Исследуя гибридизацию, Дарвин пытается определить, способна ли она порождать новые разновидности и в конечном счёте приводить к образованию новых видов в тех случаях, когда её результаты поддерживаются отбором. Основным препятствием для реализации такой возможности является бесплодие гибридов. Дарвин доказывает, что это бесплодие не является абсолютным, оно имеет различные степени, усиливается при близких степенях родства и отсутствует у домашних животных при скрещивании их различных пород.

Будучи не в силах ни доказать, ни опровергнуть эволюционных возможности гибридов, Дарвин оставляет вопрос открытым и ограничивается лишь констатацией того, что бесплодие гибридов не «охраняется» и не накапливается отбором. Значит, эволюция через гибридизацию всё же возможна. Для Дарвина важно было отстоять саму возможность эволюционного значения гибридизации при поддержке естественного отбора.

В качестве основной причины бесплодия гибридов Дарвин выдвигает неизбежность слишком больших изменений при приспособлении скрещивающихся организациях, тогда как благотворное влияние оказывают на воспроизведение наследственностью лишь слабые изменения.
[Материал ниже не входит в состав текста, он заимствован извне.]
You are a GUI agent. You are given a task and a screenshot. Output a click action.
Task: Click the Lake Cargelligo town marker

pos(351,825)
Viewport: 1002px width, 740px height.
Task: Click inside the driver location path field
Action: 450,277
В противном случае «организация бывает потрясена слиянием двух различных типов строения и конституции, включая сюда, конечно, и воспроизводительную систему» (Там же, с. 294).
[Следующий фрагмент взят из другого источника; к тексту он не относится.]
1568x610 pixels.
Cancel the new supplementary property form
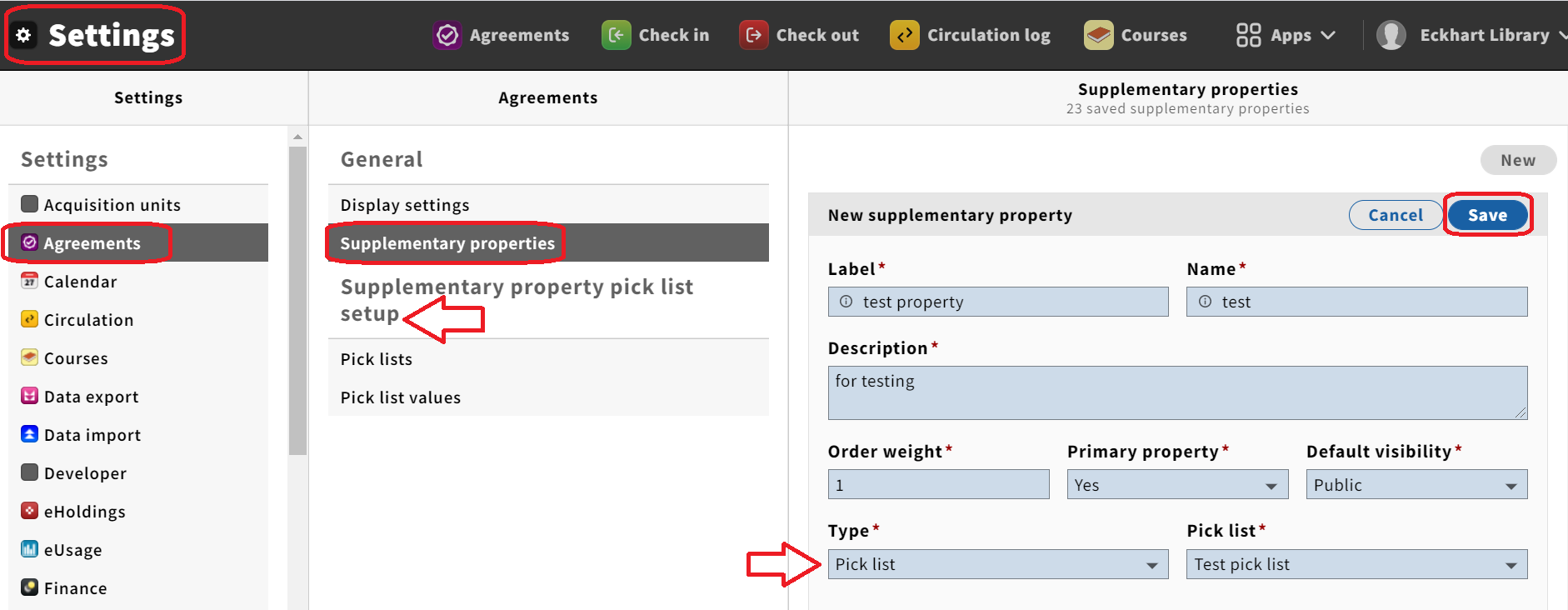[1396, 215]
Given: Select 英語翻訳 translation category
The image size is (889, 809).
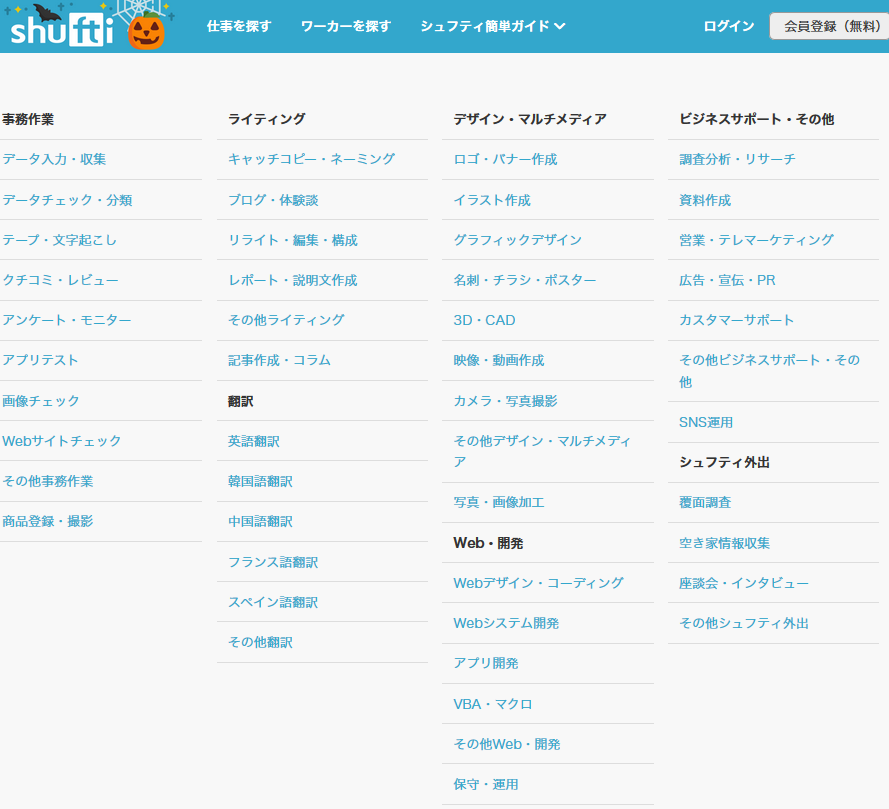Looking at the screenshot, I should (254, 441).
Бесплодие гибридов есть результат неработоспособности органов воспроизведения вследствие больших различий в организации скрещивающихся особей. Здесь мы снова выходим на проблемы эволюционного действия мобилизационных структур и производимой ими биологической работы. Искусственный характер гибридов, необходимость создания для гибридизации искусственных условий и привнесённой извне неспецифичной для данных видов работы подчёркнут Дарвином на примере растений: «Чтобы скрестить растение, его нужно подвергнуть кастрации и, что нередко ещё более важно, его нужно изолировать, чтобы помешать перенесению на него насекомыми пыльцы с других растений» (Там же, с. 278).

То же происходит и с животными. Животные, за исключением одомашненных, оказываются в огромном большинстве случаев неспособными размножаться в неволе. Дарвин вполне справедливо приписывает это обстоятельство чересчур сильному изменению внешних условий. Но отрыв диких животных от естественных условий сопровождается лишением их нормальной биологической работы, что приводит и к стойкому нарушению работы воспроизводительных органов. Для домашних же животных среда, организованная человеком, является естественной средой вследствие их полупаразитического существования.

Отсутствие мобилизации на осуществление функций органов в процессе биологической работы приводит и к отсутствию мобилизации на осуществление функций и в органах наследования. «Тот, кто сможет объяснить, − пишет Дарвин, − почему слон и множество других животных не способны плодиться даже в частичной неволе у себя на родине, тот сможет объяснить первичную причину столь распространённого бесплодия гибридов» (Там же, с. 296). Думается, что объяснить эти феномены можно только на основе глубинной взаимосвязи биологической работы органов размножения с биологической работой всех прочих телесных органов живого организма.

Одомашнивание, которое, как отмечает Дарвин, приводит к сохранению плодотворности как в неволе, так и при скрещивании различных пород одного вида, связано с приспособлением биологической работы к условиям содержания таких видов, которые потому и были одомашнены, что «были с самого начала не очень чувствительны к переменам в их жизненных условиях» (Там же, с. 302). Человек также не теряет способности к размножению в условиях содержания в неволе по той же причине. Но лишение свободы всегда наносит психике человека непоправимую травму, поскольку человек свободен по природе своей, даже находясь на положении невольника.